According to Dr Chang, a leading example is Orbis’ Cybersight, which offers free online training courses and live webinars in all of the major sub-specialty areas in ophthalmology. The Cybersight platform is already virtually linking ophthalmologists in lower resource settings with volunteer consultants who can provide clinical answers and support within hours.
Cybersight’s networking technology allows a surgeon in the US to remotely monitor the live surgical microscope view of someone operating in Africa. Or they could remotely supervise a trainee using a networked surgical microscope in a wet lab.
Telemedicine holds the promise that ophthalmologists anywhere in the world could access AI-driven interpretation of uploaded fundus images.
“In addition, we’ve learned during COVID that virtual meetings, such as the ESCRS Congress, can be attended by international ophthalmologist that would not otherwise be able to travel for meetings,” Dr Chang said.

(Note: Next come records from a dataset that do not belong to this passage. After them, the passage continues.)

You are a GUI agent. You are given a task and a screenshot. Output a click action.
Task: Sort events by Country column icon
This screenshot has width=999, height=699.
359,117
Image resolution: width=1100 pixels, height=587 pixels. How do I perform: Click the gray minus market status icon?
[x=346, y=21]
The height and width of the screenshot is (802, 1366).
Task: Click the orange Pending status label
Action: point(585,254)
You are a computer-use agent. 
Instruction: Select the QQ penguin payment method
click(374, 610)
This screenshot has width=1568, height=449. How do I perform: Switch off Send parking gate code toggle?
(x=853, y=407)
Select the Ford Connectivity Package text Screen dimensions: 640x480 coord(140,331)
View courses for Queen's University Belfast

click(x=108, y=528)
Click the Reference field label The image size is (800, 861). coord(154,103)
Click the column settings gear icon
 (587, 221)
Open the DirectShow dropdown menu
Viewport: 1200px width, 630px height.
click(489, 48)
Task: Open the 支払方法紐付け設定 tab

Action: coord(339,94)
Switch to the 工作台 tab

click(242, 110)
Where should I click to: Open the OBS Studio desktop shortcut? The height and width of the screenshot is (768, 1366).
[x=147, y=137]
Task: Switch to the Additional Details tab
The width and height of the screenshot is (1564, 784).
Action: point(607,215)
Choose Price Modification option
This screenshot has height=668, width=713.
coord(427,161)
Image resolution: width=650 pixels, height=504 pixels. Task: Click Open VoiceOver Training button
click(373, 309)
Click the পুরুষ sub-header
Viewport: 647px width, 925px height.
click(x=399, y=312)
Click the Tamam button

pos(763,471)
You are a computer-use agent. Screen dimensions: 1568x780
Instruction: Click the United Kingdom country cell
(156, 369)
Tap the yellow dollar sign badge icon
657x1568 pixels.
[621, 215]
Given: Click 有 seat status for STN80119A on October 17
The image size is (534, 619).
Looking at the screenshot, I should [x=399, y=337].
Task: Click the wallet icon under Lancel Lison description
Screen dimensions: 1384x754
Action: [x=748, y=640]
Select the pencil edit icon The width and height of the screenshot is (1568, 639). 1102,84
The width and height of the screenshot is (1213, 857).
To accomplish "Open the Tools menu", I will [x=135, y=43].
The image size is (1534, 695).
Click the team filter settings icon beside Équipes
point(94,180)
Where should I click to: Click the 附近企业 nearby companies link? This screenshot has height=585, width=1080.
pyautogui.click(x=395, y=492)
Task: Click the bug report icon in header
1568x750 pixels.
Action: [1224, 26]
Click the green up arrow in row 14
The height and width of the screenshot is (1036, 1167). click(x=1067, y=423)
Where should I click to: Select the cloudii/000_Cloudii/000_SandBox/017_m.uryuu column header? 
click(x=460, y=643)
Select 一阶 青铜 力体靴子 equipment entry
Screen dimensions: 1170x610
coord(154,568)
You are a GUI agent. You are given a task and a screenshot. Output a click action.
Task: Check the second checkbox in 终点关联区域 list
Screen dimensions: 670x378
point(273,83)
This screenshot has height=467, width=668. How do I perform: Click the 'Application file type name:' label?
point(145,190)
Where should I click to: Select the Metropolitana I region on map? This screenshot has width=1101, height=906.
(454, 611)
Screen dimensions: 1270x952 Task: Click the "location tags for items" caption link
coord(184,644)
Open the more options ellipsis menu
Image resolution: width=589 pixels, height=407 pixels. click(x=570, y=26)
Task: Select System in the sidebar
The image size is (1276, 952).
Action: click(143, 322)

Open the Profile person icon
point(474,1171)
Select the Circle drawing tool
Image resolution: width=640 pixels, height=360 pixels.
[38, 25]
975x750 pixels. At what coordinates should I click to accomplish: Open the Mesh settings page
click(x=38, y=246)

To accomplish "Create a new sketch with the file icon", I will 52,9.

Finally, Orbis is working on an affordable surgical simulator for MSICS. Simulators are an effective and proven training adjunct, but the technology remains too expensive for most global settings. The Orbis project seeks to utilise existing gaming technology to develop surgical simulation systems that are portable, more affordable, and truly scalable, Dr Chang noted. Both he and the ASCRS Foundation have contributed support to this project.
PATIENT NEEDS RESEARCH
Whatever the future holds the focus must continue to be on addressing patient needs, Dr Nuijts said. Doing so will require research into exactly what those needs are. For example, will it make sense to continue to push visual outcomes within 0.5D of target beyond the 80-85% achievable today? “I have not seen any study that addresses that.” In a world of limited resources, better defining the goals will be increasingly important to guide further progress.